The beta ' subunit of Escherichia coli RNA polymerase is not required for interaction with initiating nucleotide but is necessary for interaction with rifampicin.

Using a modification of a highly selective affinity labeling protocol, we demonstrated that the alpha(2)beta subassembly of Escherichia coli RNA polymerase efficiently and specifically interacts with the initiating purine nucleotide. Isolated beta is also active in this reaction. In contrast, neither beta nor alpha(2)beta is able to interact with a chimeric molecule composed of rifampicin attached to an initiation substrate. Based on these results, we conclude that the RNA polymerase initiation site, specific for purine nucleotides, which ultimately become the 5'-end of the transcript, is essentially complete in the absence of the largest subunit, beta'. However, the rifampicin binding center is formed only in the alpha(2)betabeta' core enzyme. We interpret our results in light of the high resolution structure of core RNA polymerase from Thermus aquaticus.

Inter- and intrasubunit interactions during the formation of RNA polymerase assembly intermediate.

We used yeast two-hybrid and in vitro co-immobilization assays to study the interaction between the Escherichia coli RNA polymerase (RNAP) alpha and beta subunits during the formation of alpha(2)beta, a physiological RNAP assembly intermediate. We show that a 430-amino acid-long fragment containing beta conserved segments F, G, H, and a short part of segment I forms a minimal domain capable of specific interaction with alpha. The alpha-interacting domain is held together by protein-protein interactions between beta segments F and I. Residues in catalytically important beta segments H and I directly participate in alpha binding; substitutions of strictly conserved segment H Asp(1084) and segment I Gly(1215) abolish alpha(2)beta formation in vitro and are lethal in vivo. The importance of these beta amino acids in alpha binding is fully supported by the structural model of the Thermus aquaticus RNAP core enzyme. We also demonstrate that determinants of RNAP assembly are conserved, and that a homologue of beta Asp(1084) in A135, the beta-like subunit of yeast RNAP I, is responsible for interaction with AC40, the largest alpha-like subunit. However, the A135-AC40 interaction is weak compared with the E. coli alpha-beta interaction, and A135 mutation that abolishes the interaction is phenotypically silent. The results suggest that in eukaryotes additional RNAP subunits orchestrate the enzyme assembly by stabilizing weak, but specific interactions of core subunits.

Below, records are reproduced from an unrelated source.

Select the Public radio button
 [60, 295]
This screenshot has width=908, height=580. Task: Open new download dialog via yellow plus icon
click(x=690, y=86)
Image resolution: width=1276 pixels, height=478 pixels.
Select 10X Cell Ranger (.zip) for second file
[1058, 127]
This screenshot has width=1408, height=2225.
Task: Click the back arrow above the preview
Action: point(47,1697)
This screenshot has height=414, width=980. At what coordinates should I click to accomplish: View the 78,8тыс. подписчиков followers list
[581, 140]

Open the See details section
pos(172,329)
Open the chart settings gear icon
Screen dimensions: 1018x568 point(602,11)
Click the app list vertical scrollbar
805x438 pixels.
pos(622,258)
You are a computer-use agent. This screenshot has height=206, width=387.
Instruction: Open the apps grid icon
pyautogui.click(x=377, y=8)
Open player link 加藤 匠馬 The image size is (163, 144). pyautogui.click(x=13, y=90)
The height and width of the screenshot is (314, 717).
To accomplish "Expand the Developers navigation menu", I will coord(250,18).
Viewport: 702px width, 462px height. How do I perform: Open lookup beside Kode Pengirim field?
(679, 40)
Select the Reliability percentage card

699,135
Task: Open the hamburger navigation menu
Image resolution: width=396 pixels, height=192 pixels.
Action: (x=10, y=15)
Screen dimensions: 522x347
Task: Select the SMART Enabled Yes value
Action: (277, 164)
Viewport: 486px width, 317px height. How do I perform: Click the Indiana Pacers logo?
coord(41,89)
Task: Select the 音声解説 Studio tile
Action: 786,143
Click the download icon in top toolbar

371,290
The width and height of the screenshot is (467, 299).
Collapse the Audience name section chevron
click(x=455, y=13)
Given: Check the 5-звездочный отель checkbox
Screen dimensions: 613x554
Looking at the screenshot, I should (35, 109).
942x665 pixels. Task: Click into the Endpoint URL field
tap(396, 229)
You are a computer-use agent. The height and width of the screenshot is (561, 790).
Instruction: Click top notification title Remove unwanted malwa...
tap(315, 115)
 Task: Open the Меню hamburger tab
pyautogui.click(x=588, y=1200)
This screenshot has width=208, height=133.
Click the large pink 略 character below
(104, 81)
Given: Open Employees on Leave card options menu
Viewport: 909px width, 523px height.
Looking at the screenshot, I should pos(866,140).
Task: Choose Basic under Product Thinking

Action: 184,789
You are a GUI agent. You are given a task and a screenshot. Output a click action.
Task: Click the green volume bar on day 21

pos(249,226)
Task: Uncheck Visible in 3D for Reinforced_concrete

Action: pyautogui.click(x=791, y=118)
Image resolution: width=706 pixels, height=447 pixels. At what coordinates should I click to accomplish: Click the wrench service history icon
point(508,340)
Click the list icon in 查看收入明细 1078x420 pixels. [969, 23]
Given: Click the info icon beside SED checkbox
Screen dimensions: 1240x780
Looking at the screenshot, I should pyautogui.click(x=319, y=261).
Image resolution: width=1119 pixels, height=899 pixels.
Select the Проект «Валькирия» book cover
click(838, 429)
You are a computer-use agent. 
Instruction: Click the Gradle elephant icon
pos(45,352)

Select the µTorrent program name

A zinc-binding site in the largest subunit of DNA-dependent RNA polymerase is involved in enzyme assembly.

All multisubunit DNA-dependent RNA polymerases (RNAP) are zinc metalloenzymes, and at least two zinc atoms are present per enzyme molecule. RNAP residues involved in zinc binding and the functional role of zinc ions in the transcription mechanism or RNAP structure are unknown. Here, we locate four cysteine residues in the Escherichia coli RNAP largest subunit, beta', that coordinate one of the two zinc ions tightly associated with the enzyme. In the absence of zinc, or when zinc binding is prevented by mutation, the in vitro-assembled RNAP retains the proper subunit stoichiometry but is not functional. We demonstrate that zinc acts as a molecular chaperone, converting denatured beta' into a compact conformation that productively associates with other RNAP subunits. The beta' residues coordinating zinc are conserved throughout eubacteria and chloroplasts, but are absent from homologs from eukaryotes and archaea. Thus, the involvement of zinc in the RNAP assembly may be a unique feature of eubacterial-type enzymes.

Localization of Escherichia coli rpoC mutations that affect RNA polymerase assembly and activity at high temperature.

We localized five rpoC (beta') mutations affecting Escherichia coli RNA polymerase assembly. The Ts4, XH56, and R120 mutations changed beta' residues conserved throughout eubacteria; the JE10092 mutation occurred in the hypervariable region; rpoC1 (TsX) changed a universally conserved residue and corresponds to yeast rpb1-1. Thus, distinct, predominantly conserved beta' residues participate in interactions holding RNA polymerase together.